■ Work to complete
Look through the data below and output, unchanged, every line from the one holding "You are a GUI" through the one holding "Where should I", inclusive. Skip the pictures.
Segment Start: Records shown
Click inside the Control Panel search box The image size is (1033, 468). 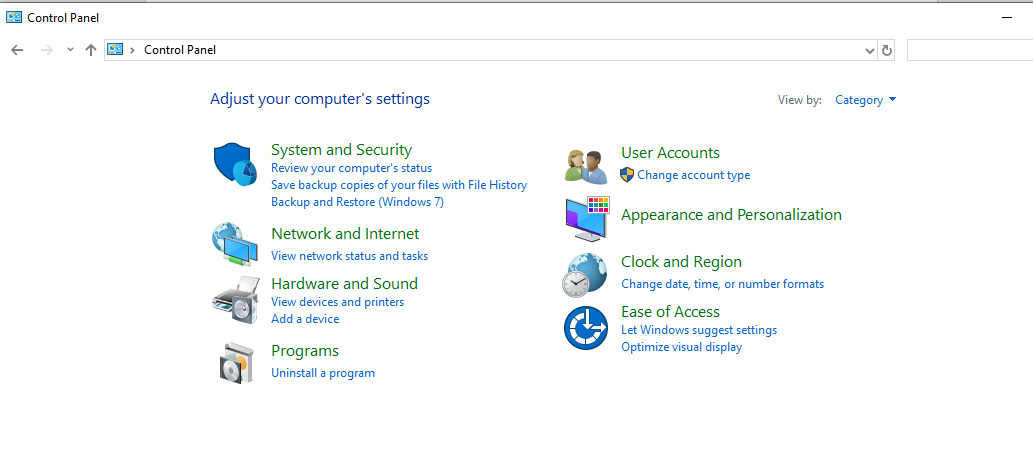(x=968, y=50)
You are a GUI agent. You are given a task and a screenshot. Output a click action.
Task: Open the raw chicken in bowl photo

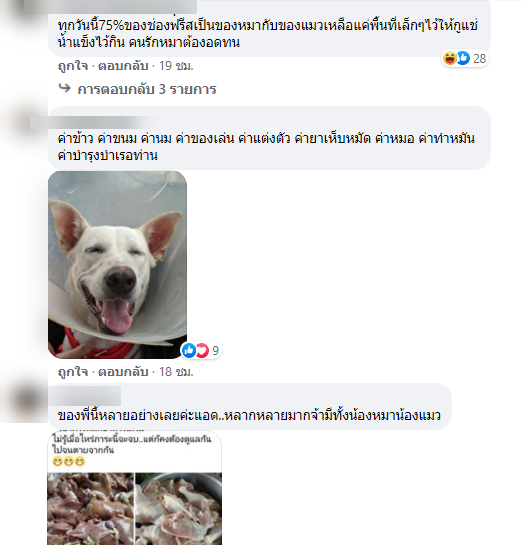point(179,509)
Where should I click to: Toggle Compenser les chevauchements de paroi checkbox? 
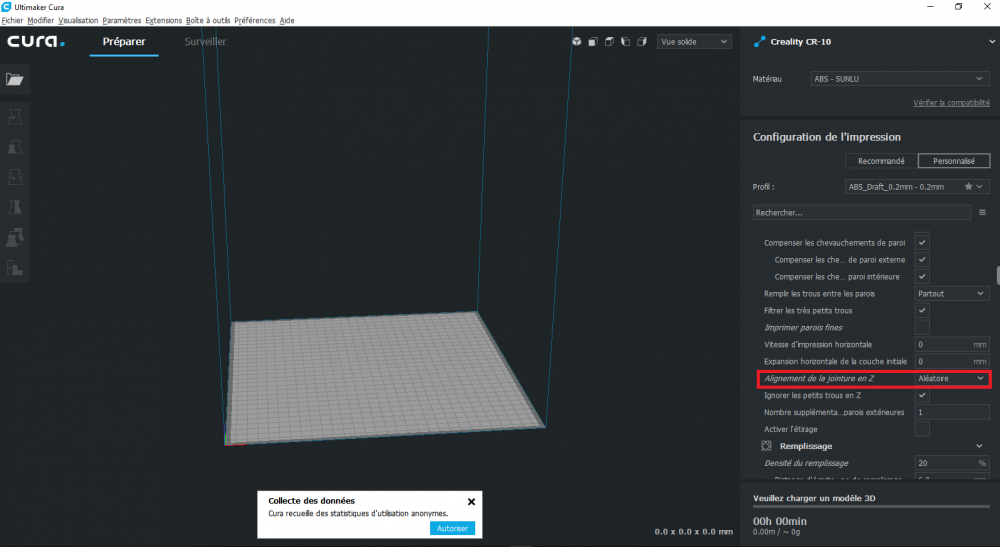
Segment End: Records shown
Segment Start: Records shown
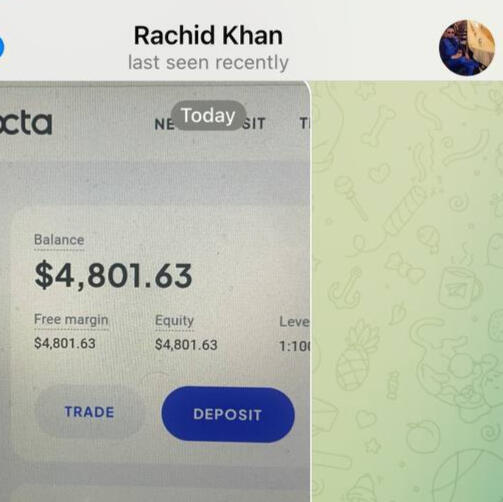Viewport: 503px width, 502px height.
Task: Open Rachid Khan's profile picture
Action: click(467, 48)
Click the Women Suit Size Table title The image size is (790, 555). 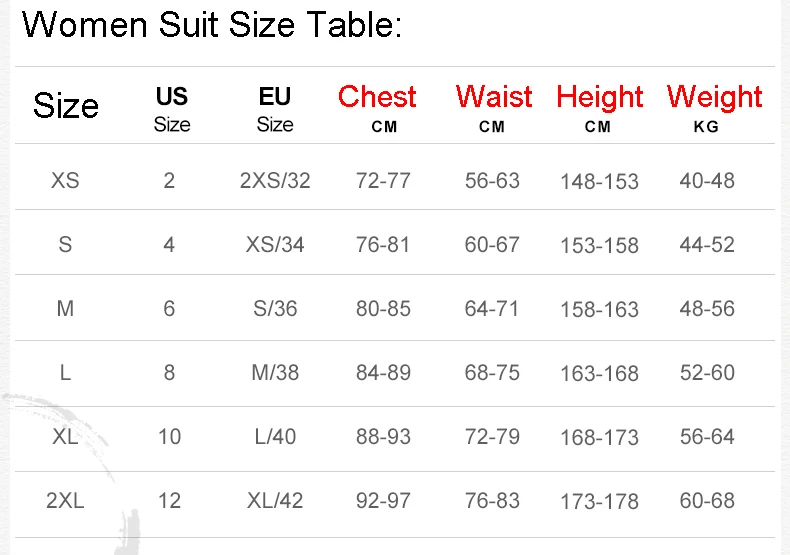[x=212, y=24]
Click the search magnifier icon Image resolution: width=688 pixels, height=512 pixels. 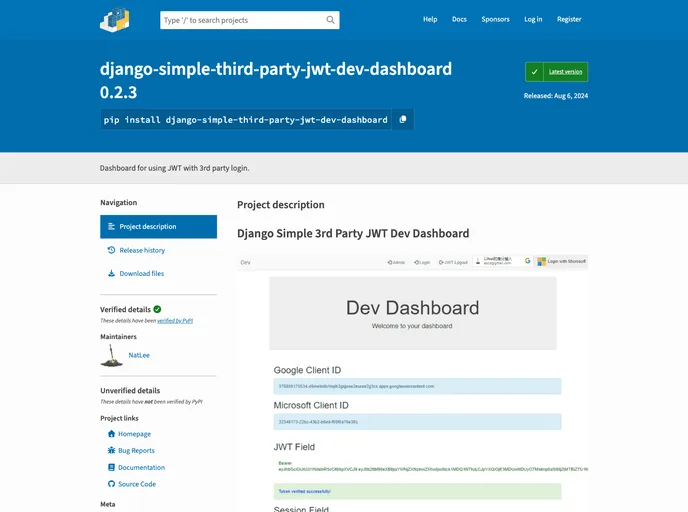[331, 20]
Segment End: Records shown
Segment Start: Records shown
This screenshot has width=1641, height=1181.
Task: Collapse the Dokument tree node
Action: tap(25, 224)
Segment End: Records shown
■ Response to the exercise
You are a GUI agent. You are given a task and a screenshot. Output a click action.
Task: Open the raw chicken in bowl photo

point(179,509)
Where should I click to: Toggle Compenser les chevauchements de paroi checkbox? 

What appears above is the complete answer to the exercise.